Pilgrimage for Peace: The Long Walk from India to Washington
Satish Kumar and his friend E.P. Menon embarked on an 8,000-mile peace pilgrimage from India to Washington, from the grave of Mahatma Gandhi to the grave of John F Kennedy. Walking at the height of the cold war, taking no money with them and declining all offers of transport and donations, they talked to heads of state around the world and met with peace activists such as Martin Luther King Jr. along the way. Kumar, author of No Destination and Earth Pilgrim , tells the story of their pilgrimage in this autobiography.
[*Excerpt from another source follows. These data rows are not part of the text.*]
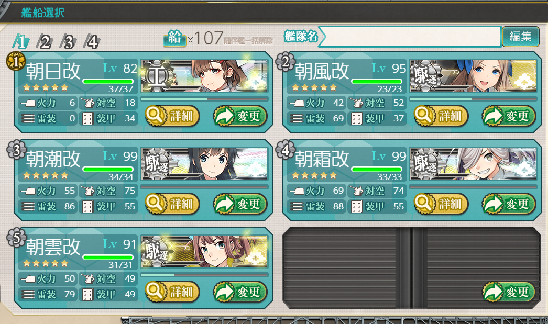548x324 pixels.
Task: View 朝潮改 details
Action: 172,204
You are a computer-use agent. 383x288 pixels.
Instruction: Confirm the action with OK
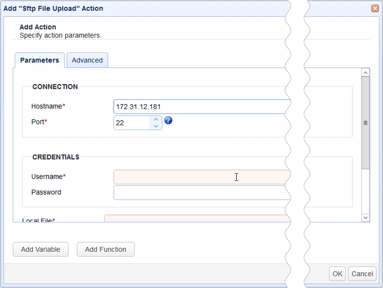(x=338, y=274)
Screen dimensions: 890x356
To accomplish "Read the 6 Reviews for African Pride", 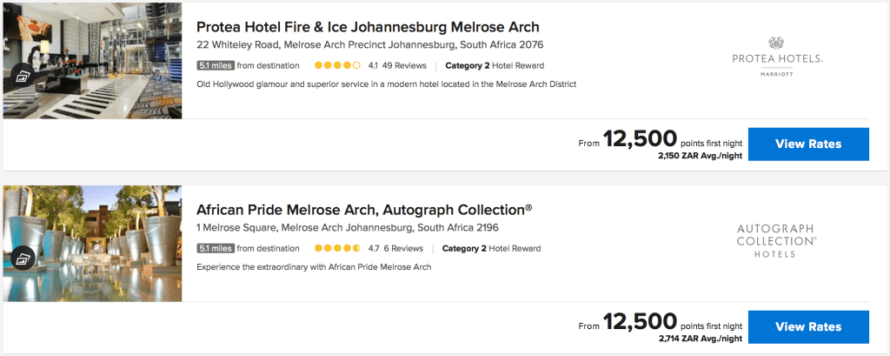I will pyautogui.click(x=403, y=248).
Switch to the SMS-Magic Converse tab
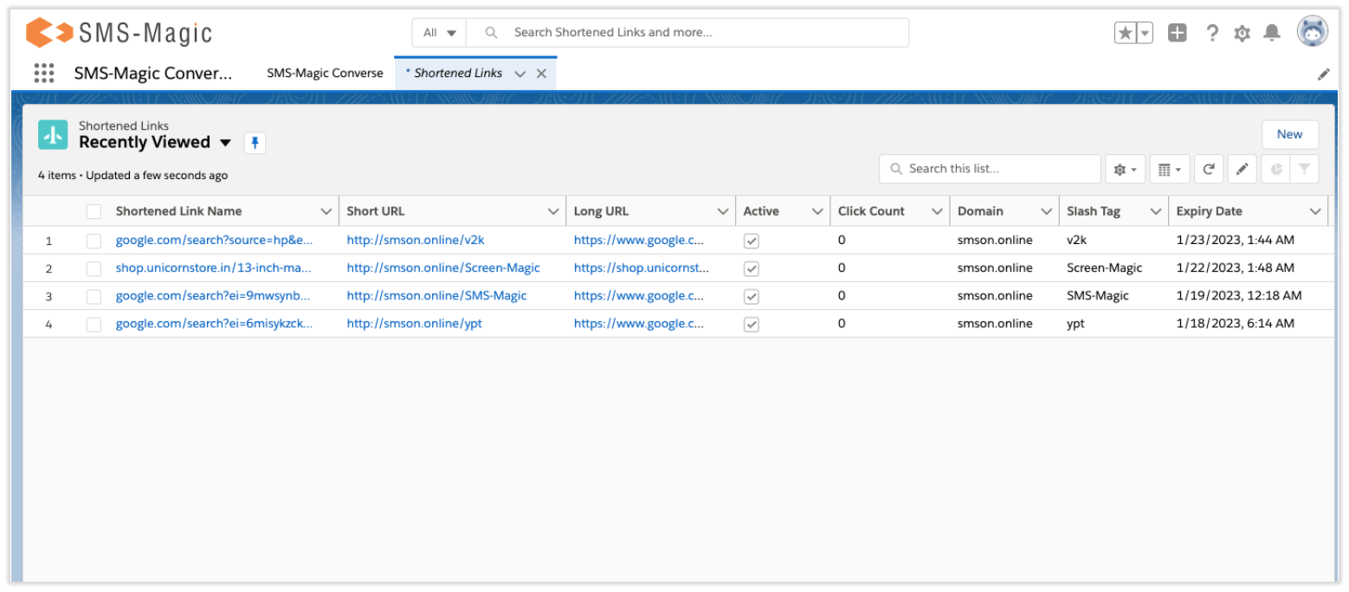This screenshot has height=592, width=1349. point(326,73)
When the philosopher Bertrand Russell was imprisoned for his anti-nuclear activities, this was a call to action for Kumar. If a 90-year-old man would go to jail for peace, what could Kumar contribute to the struggle? So he set out to walk to the four nuclear capitals of the world - Moscow, Paris, London and Washington. A young Georgian woman he met along the way gave him packets of tea to give to the leaders of these countries, so that they would stop and have a cup of tea when they might "get the mad impulse to press the nuclear button". He was determined to deliver a packet of this Peace Tea to each of the leaders.
From New Delhi to Pakistan, Afghanistan, Iran and the Soviet Union, through Poland, East and West Germany, Belgium, France and England, to the US and finally Japan, Kumar and Menon walked for two and a half years. They faced severe challenges - walking illegally without a visa in the Soviet Union, imprisonment in France and experiencing the Jim Crow laws in the USA - but everywhere they were met with incredible generosity from the people who housed and fed them.
Pilgrimage for Peace is a book about trust - in yourself, your companions, and humanity - about confidence, resilience and the courage to stretch your limits. It is an ode to the power and the solace of pilgrimage, to peace, disarmament and hospitality. It is an adventure story that shows how travel can bring people together in hope and help them understand one another. It demonstrates how you don't always need money to see the world, just time and patience.
With conflict and war constantly in the news today, this book is a timely testament not only to these pilgrims for peace, but to the many people who cheered them on their way, seeing in them the harbinger of a new peaceful future.